Produce the records again in full, exactly as shown below.

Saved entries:
──────────

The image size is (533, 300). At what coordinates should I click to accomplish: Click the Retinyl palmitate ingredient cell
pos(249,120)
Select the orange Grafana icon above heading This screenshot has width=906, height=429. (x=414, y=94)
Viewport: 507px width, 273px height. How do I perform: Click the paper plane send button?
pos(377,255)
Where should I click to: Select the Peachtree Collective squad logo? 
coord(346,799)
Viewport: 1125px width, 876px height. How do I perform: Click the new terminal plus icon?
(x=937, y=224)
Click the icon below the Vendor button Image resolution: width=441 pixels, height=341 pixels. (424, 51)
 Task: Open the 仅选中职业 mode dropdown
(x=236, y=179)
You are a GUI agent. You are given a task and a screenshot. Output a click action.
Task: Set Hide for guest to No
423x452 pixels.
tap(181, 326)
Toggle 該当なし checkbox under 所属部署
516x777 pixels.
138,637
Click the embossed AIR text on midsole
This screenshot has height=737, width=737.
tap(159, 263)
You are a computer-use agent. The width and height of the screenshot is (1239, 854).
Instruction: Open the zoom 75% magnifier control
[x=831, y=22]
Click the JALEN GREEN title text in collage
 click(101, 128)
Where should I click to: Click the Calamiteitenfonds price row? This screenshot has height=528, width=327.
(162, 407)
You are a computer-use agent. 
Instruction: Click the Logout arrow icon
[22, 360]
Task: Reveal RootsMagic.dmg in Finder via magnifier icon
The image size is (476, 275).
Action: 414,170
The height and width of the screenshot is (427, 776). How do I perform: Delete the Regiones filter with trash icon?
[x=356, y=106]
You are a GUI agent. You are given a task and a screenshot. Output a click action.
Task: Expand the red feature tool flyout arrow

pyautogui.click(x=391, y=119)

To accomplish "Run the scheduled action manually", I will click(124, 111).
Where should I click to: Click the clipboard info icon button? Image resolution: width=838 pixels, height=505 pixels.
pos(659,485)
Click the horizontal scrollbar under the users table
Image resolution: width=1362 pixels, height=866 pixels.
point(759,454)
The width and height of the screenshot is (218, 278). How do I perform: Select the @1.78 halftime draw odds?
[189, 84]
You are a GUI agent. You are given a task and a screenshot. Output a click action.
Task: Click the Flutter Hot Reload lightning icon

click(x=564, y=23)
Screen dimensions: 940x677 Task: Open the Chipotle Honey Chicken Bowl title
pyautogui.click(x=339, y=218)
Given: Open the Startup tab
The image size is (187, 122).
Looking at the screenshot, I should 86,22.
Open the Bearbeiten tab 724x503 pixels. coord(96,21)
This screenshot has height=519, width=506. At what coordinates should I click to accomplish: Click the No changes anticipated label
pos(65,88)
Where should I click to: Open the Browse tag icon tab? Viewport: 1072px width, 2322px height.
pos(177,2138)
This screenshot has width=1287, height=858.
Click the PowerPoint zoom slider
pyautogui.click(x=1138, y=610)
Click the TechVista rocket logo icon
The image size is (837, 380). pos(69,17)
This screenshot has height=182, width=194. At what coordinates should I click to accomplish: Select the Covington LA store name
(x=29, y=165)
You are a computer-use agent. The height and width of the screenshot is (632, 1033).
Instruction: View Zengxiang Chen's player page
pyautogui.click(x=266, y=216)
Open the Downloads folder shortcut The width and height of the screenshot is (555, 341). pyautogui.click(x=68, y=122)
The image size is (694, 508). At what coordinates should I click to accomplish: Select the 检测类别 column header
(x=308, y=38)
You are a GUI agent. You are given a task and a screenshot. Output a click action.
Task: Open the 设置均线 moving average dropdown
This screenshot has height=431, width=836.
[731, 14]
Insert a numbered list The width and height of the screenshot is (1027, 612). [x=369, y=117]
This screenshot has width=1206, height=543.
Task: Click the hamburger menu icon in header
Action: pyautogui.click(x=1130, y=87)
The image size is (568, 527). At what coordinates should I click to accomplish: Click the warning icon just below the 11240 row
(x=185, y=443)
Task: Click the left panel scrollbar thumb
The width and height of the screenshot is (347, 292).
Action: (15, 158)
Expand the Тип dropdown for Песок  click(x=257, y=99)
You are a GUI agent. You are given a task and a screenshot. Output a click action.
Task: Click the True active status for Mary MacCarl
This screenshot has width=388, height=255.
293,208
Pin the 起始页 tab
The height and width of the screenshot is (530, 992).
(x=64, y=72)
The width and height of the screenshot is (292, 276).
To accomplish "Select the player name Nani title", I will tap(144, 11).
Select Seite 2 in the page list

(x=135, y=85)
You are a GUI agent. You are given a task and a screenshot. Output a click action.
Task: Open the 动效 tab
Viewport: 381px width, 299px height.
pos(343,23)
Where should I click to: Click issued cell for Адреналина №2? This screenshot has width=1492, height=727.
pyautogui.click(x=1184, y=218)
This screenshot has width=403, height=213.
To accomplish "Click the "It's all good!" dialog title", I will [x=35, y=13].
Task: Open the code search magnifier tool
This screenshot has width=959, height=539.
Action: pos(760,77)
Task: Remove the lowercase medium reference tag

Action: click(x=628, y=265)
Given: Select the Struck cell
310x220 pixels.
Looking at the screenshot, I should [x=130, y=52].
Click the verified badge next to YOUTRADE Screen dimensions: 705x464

──────────

• **Task response**
The image size is (533, 300). At what coordinates should I click to accomplish: Click the Retinyl palmitate ingredient cell
pos(249,120)
Select the orange Grafana icon above heading This screenshot has width=906, height=429. (x=414, y=94)
Viewport: 507px width, 273px height. How do I perform: Click the paper plane send button?
pos(377,255)
Where should I click to: Select the Peachtree Collective squad logo? 
coord(346,799)
Viewport: 1125px width, 876px height. How do I perform: Click the new terminal plus icon?
(x=937, y=224)
Click the icon below the Vendor button Image resolution: width=441 pixels, height=341 pixels. (424, 51)
 Task: Open the 仅选中职业 mode dropdown
(x=236, y=179)
You are a GUI agent. You are given a task and a screenshot. Output a click action.
Task: Set Hide for guest to No
423x452 pixels.
tap(181, 326)
Toggle 該当なし checkbox under 所属部署
516x777 pixels.
138,637
Click the embossed AIR text on midsole
This screenshot has height=737, width=737.
tap(159, 263)
You are a computer-use agent. The width and height of the screenshot is (1239, 854).
Instruction: Open the zoom 75% magnifier control
[x=831, y=22]
Click the JALEN GREEN title text in collage
 click(101, 128)
Where should I click to: Click the Calamiteitenfonds price row? This screenshot has height=528, width=327.
(162, 407)
You are a computer-use agent. 
Instruction: Click the Logout arrow icon
[22, 360]
Task: Reveal RootsMagic.dmg in Finder via magnifier icon
The image size is (476, 275).
Action: 414,170
The height and width of the screenshot is (427, 776). How do I perform: Delete the Regiones filter with trash icon?
[x=356, y=106]
You are a GUI agent. You are given a task and a screenshot. Output a click action.
Task: Expand the red feature tool flyout arrow

pyautogui.click(x=391, y=119)

To accomplish "Run the scheduled action manually", I will click(124, 111).
Where should I click to: Click the clipboard info icon button? Image resolution: width=838 pixels, height=505 pixels.
pos(659,485)
Click the horizontal scrollbar under the users table
Image resolution: width=1362 pixels, height=866 pixels.
point(759,454)
The width and height of the screenshot is (218, 278). How do I perform: Select the @1.78 halftime draw odds?
[189, 84]
You are a GUI agent. You are given a task and a screenshot. Output a click action.
Task: Click the Flutter Hot Reload lightning icon

click(x=564, y=23)
Screen dimensions: 940x677 Task: Open the Chipotle Honey Chicken Bowl title
pyautogui.click(x=339, y=218)
Given: Open the Startup tab
The image size is (187, 122).
Looking at the screenshot, I should 86,22.
Open the Bearbeiten tab 724x503 pixels. coord(96,21)
This screenshot has height=519, width=506. At what coordinates should I click to accomplish: Click the No changes anticipated label
pos(65,88)
Where should I click to: Open the Browse tag icon tab? Viewport: 1072px width, 2322px height.
pos(177,2138)
This screenshot has width=1287, height=858.
Click the PowerPoint zoom slider
pyautogui.click(x=1138, y=610)
Click the TechVista rocket logo icon
The image size is (837, 380). pos(69,17)
This screenshot has height=182, width=194. At what coordinates should I click to accomplish: Select the Covington LA store name
(x=29, y=165)
You are a computer-use agent. The height and width of the screenshot is (632, 1033).
Instruction: View Zengxiang Chen's player page
pyautogui.click(x=266, y=216)
Open the Downloads folder shortcut The width and height of the screenshot is (555, 341). pyautogui.click(x=68, y=122)
The image size is (694, 508). At what coordinates should I click to accomplish: Select the 检测类别 column header
(x=308, y=38)
You are a GUI agent. You are given a task and a screenshot. Output a click action.
Task: Open the 设置均线 moving average dropdown
This screenshot has height=431, width=836.
[731, 14]
Insert a numbered list The width and height of the screenshot is (1027, 612). [x=369, y=117]
This screenshot has width=1206, height=543.
Task: Click the hamburger menu icon in header
Action: pyautogui.click(x=1130, y=87)
The image size is (568, 527). At what coordinates should I click to accomplish: Click the warning icon just below the 11240 row
(x=185, y=443)
Task: Click the left panel scrollbar thumb
The width and height of the screenshot is (347, 292).
Action: (15, 158)
Expand the Тип dropdown for Песок  click(x=257, y=99)
You are a GUI agent. You are given a task and a screenshot. Output a click action.
Task: Click the True active status for Mary MacCarl
This screenshot has width=388, height=255.
293,208
Pin the 起始页 tab
The height and width of the screenshot is (530, 992).
(x=64, y=72)
The width and height of the screenshot is (292, 276).
To accomplish "Select the player name Nani title", I will tap(144, 11).
Select Seite 2 in the page list

(x=135, y=85)
You are a GUI agent. You are given a task and a screenshot. Output a click action.
Task: Open the 动效 tab
Viewport: 381px width, 299px height.
pos(343,23)
Where should I click to: Click issued cell for Адреналина №2? This screenshot has width=1492, height=727.
pyautogui.click(x=1184, y=218)
This screenshot has width=403, height=213.
To accomplish "Click the "It's all good!" dialog title", I will [x=35, y=13].
Task: Open the code search magnifier tool
This screenshot has width=959, height=539.
Action: pos(760,77)
Task: Remove the lowercase medium reference tag

Action: click(x=628, y=265)
Given: Select the Struck cell
310x220 pixels.
Looking at the screenshot, I should [x=130, y=52].
Click the verified badge next to YOUTRADE Screen dimensions: 705x464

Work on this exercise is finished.